Neighborhood in Montreal, Quebec, Canada

Quad Windsor is a new downtown neighborhood in Montreal, Quebec, Canada, to be constructed in stages and planned to be finished by 2025 and 2030. Cadillac Fairview will build a total of nine new buildings in the area, five being residential towers and two office towers all located south of Saint-Antoine Street, with construction stretching over 15 years. The project involves investments totaling more than $ 2 billion.

Salvatore Iacono, Cadillac Fairview senior vice-president of development and portfolio management for Eastern Canada, said the project will "completely transform the [Montreal] downtown core, creating a new district that offers a modern, state-of-the-art place to work and live."

The name Quad Windsor was chosen to emphasize the importance of the "quadrangle" (shortened to Quad) around the prestigious Windsor Station in the Montreal downtown area.

==Buildings==
The 50 floors Tour des Canadiens condominium complex and the 26-storey Deloitte Tower office complex are the first to be constructed and are located close to the Bell Centre, home of the NHL's Montreal Canadiens.

Two of the additional residential towers during future phase 1 will be located on 1150 and 1250 Saint Antoine Street, south of the Bell Centre and will each be 53 stories high (170M). The two buildings will be connected across Saint Antoine Street by an aerial walkway that will extend the existing public pedestrian network, allowing pedestrians to cross Saint Antoine Street without having to walk outdoors. Each tower will be 53 stories and follow the natural gradient of the skyscrapers in the area.

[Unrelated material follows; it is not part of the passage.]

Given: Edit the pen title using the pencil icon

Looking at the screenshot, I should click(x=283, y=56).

In future phase 2, two office towers are to go up on nearby 750 Peel Street for a total leasable area of 1.1 million square feet. The two office towers will have a sculptural, tapering form, allowing for wider sidewalks at the base of the buildings and a more slender appearance in the skyline. The north side of the site, along with Peel and Saint-Antoine, will have a plaza and vibrant new retail offerings. The south side of the site along Saint Jacques Street will feature terraced gardens along the sidewalk, skylights below, and public access to the underground network. The buildings are designed by Adrian Smith + Gordon Gill Architecture, a Chicago firm responsible for large-scale international projects.

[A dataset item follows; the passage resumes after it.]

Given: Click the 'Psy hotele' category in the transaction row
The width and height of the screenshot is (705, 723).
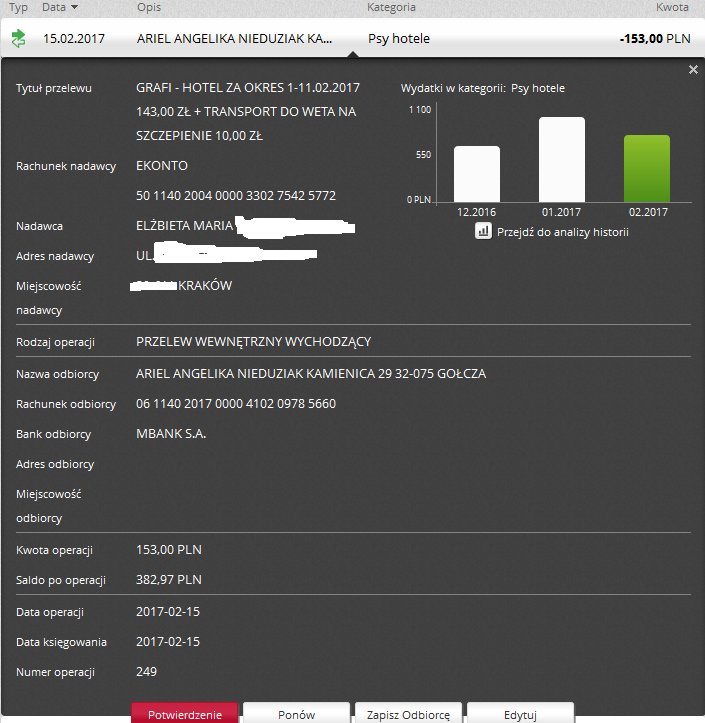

After completion of phases 1 and 2, phase 3 plans to construct three residential towers at 600 Peel and on Saint Jacques Street. Townhouses will sit at the base of the towers, along with more retail and services for residents, with a potential of up to 1.5 million square feet. The towers will be slightly curved to maximize their southern exposure and views, and will be built around a pedestrian thoroughfare that will cross the site. A large urban public park will be integrated into the project. The firm Adrian Smith + Gordon Gill Architecture has also planned these towers.

==Improvements on Windsor Station==
In the final phase of the project, improvements are planned on the Windsor Station, a heritage treasure that inspired Cadillac Fairview's overall plans for Montreal. Cadillac Fairview will work to restore Windsor Station, paying special attention to preserving its essence, architecture and history.